Amo tutto ciò che è settecentesco da quando avevo 13 anni, per la precisione da quando vidi per la prima volta Amadeus. Una passione che non mi ha mai lasciata e che mi ha portata poi a chiedermi se quelle che mi sembravano solo splendide coincidenze non costituissero invece un sistema per nulla casuale.
Il Settecento è un secolo in cui la Storia ha un’“accelerazione” verso la modernità. Quale film, secondo te, ha meglio rappresentato questo “salto”?
La nobildonna e il duca di Rohmer, che ci mostra la Parigi rivoluzionaria con l’ausilio di due strumenti apparentemente agli antipodi: la pittura e il digitale. La si può vedere come la prova che l’unica cosa a separare il Settecento e l’oggi è l’evoluzione tecnologica.

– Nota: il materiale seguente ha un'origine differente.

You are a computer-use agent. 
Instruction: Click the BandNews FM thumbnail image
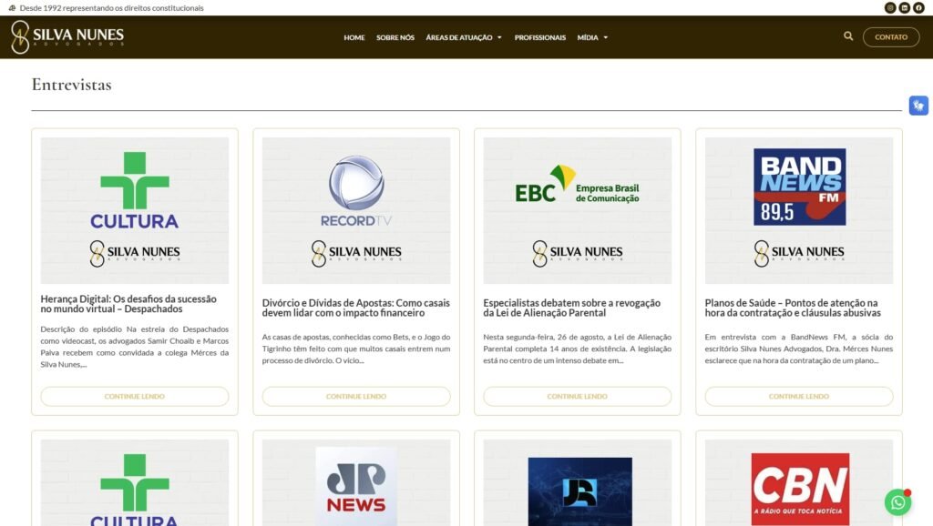pos(799,210)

Un libro di qualche anno fa ribadiva l’attualità dell’illuminismo; in cosa il XVIII secolo, ancora oggi, ci parla?
Nel XVIII secolo ebbe inizio tutto quello che per noi è modernità: il potere dell’informazione, il peso dei sentimenti e dei diritti umani, il valore dello sguardo. Nacquero quei dispositivi ottici antenati del cinema che promuovevano una nuova modalità visiva e di conseguenza anche una nuova visione del mondo. Per questo, alcuni registi esplorano il Settecento nei propri film con un intento “politico”, inteso come interesse civile.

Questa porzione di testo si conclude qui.